A Munich Restaurant Seasons Its Dishes with Humor

Image Courtesy of Schmock Text by Brenna Ehrlich
“It’s quite difficult to find speakers who can speak exactly like Adolf Hitler,” says Florian Gleibs, musing about an upcoming radio commercial for his Munich eatery, Schmock Restaurant. For his most recent advertisement, Gleibs plans to record a commercial featuring Hitler calling up the establishment to make a reservation, and when asked for the name, Der Fuhrer will respond with a decidedly Jewish moniker. Why the fake name? Schmock is an Israeli restaurant. And why Hitler? Well, Gleibs has a twisted sense of humor.

Gleibs, who was born in Berlin in 1971 but is of Arabian-Jewish descent, opened Schmock in 1999, and for the last six years he has been rolling out edgy advertisements in an effort to draw crowds to his unique restaurant, which serves up Middle Eastern-inspired dishes and the largest selection of kosher wine in Munich. “The Germans feel it is complicated to get in touch with the Jewish people, so we are trying to give them contact [with Jewish culture],” Gleibs says. “It’s a place to celebrate—to eat, to drink and to not always remember what the Germans did to the Jews. We’re making lots of jokes and with our commercials [trying to] not always to be a victim. We want to be a part of the community and we cannot do that if we always separate ourselves.”

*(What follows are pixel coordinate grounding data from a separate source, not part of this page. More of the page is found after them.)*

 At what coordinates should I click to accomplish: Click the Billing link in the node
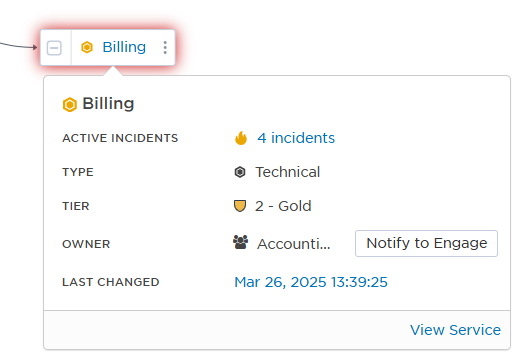tap(124, 47)
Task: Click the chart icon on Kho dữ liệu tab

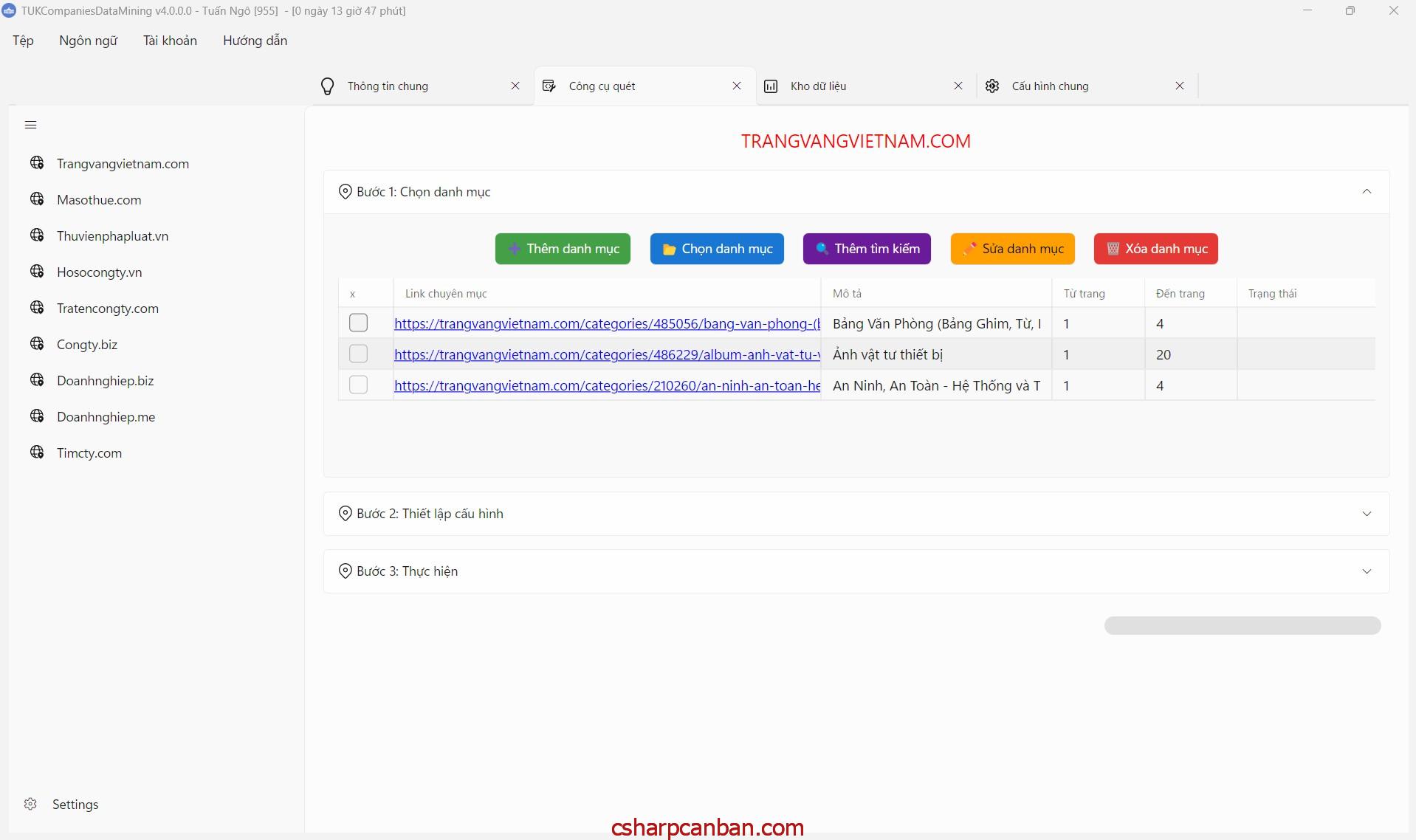Action: [x=771, y=86]
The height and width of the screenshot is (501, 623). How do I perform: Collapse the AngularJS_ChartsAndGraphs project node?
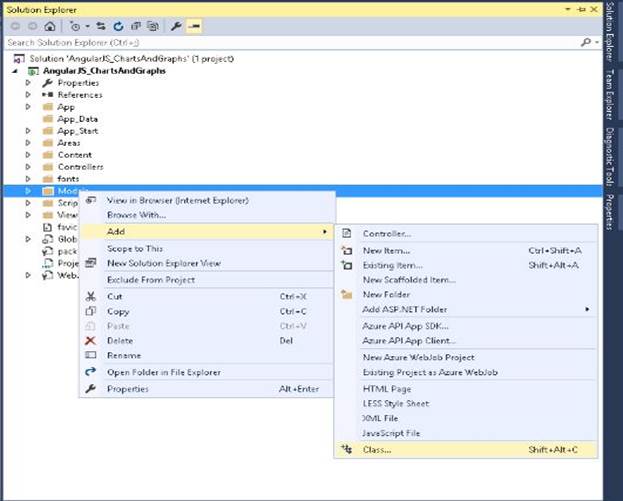pos(15,71)
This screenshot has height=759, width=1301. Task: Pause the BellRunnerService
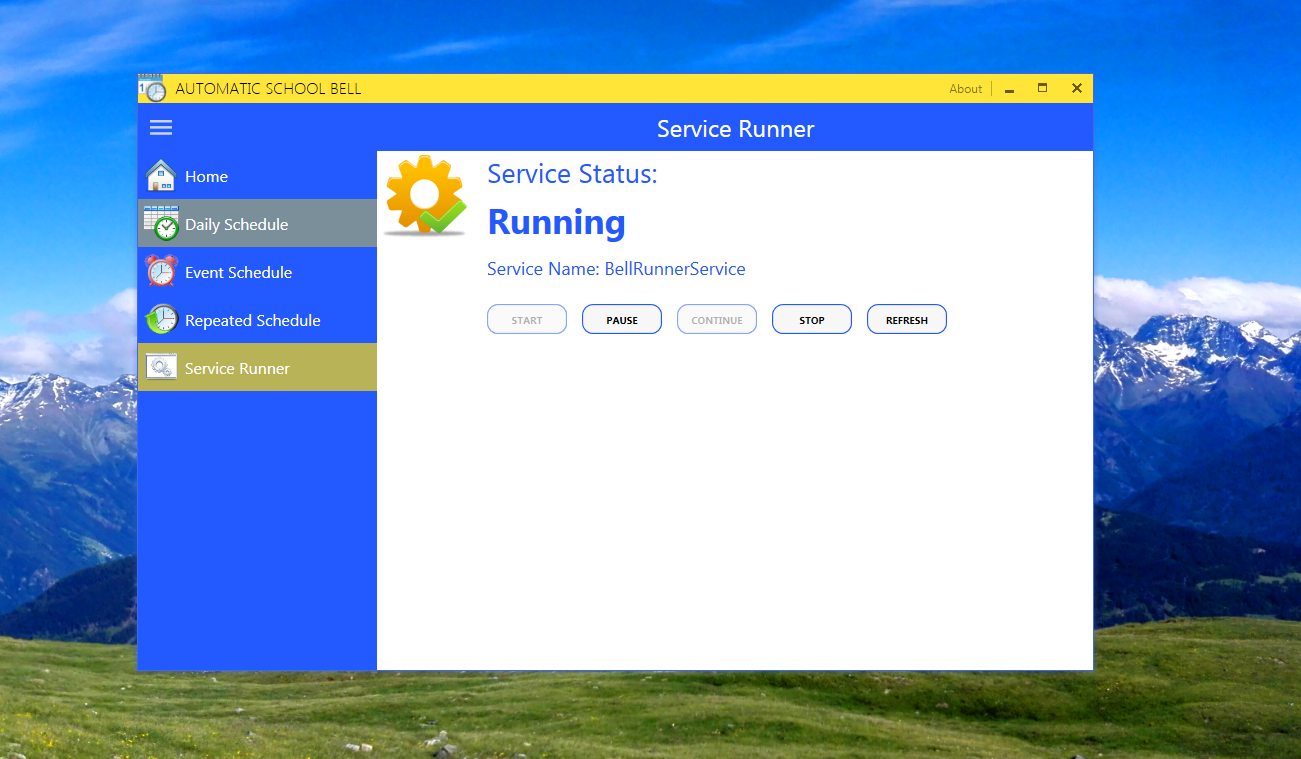coord(621,318)
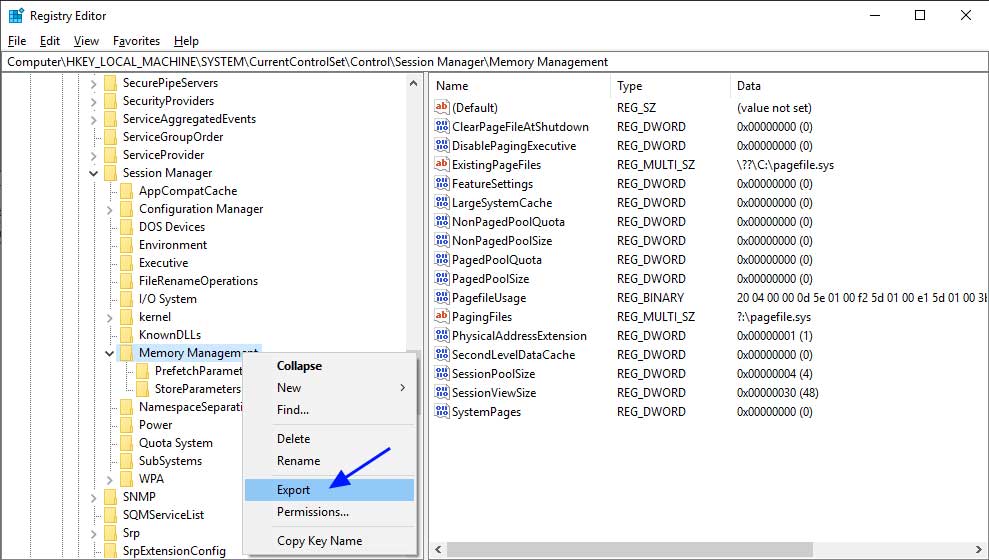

Gleibs has obviously done his homework on Holocaust history. For example, one ad campaign plays off a series of Nazi advertisements that, during the pre-Holocaust era, warned Germans not to patronize Jewish shops. Gleibs appropriated this promotional scheme and cleverly flipped it on its head, instead urging Germans to “buy at the Jews, eat at the Jews, drink at the Jews.”

“Many people hated it and many people loved it,” Gleibs says. “There was nothing in-between.” The reaction against Gleibs’s tongue-in-cheek schtick had some up in arms. “They said we were making business out of six million deaths,” Gleibs says.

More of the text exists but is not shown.